JOB:
Format the items from the line containing "Open the LAB-758CS" through the line containing "point(47,40)" as a numbered list, leaving out blank lines.

— Begin TASK MATERIAL —

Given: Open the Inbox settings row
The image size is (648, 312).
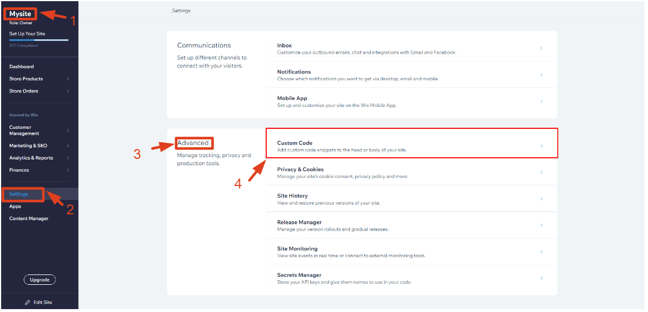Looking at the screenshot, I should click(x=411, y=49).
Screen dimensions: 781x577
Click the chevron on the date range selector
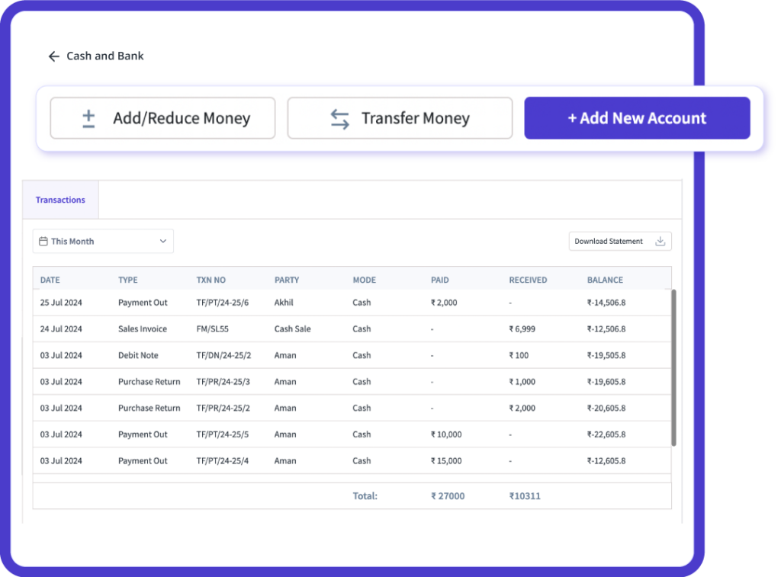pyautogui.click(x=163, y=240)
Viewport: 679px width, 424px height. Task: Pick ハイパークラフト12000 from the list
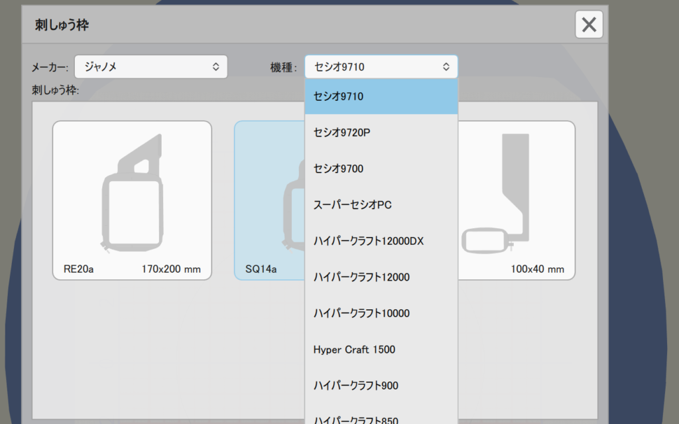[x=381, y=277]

— End TASK MATERIAL —
— Begin TASK MATERIAL —

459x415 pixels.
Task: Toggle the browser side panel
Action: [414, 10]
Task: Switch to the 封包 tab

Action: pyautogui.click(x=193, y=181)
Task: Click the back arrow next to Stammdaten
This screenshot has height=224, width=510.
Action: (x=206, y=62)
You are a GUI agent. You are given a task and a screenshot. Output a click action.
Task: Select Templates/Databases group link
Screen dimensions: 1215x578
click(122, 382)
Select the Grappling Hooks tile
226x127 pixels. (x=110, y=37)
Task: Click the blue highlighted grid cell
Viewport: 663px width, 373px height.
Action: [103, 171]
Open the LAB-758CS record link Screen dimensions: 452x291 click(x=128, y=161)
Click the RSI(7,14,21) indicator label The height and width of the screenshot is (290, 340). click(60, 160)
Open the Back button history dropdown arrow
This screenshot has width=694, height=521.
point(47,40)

— End TASK MATERIAL —
— Begin TASK MATERIAL —

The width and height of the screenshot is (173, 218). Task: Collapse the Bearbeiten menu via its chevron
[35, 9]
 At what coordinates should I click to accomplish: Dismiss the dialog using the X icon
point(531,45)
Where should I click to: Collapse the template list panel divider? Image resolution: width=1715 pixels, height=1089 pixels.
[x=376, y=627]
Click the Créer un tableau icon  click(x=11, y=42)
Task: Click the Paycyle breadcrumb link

— End TASK MATERIAL —

RESPONSE BELOW:
1. Open the LAB-758CS record link Screen dimensions: 452x291 click(x=128, y=161)
2. Click the RSI(7,14,21) indicator label The height and width of the screenshot is (290, 340). click(60, 160)
3. Open the Back button history dropdown arrow
4. This screenshot has width=694, height=521.
5. point(47,40)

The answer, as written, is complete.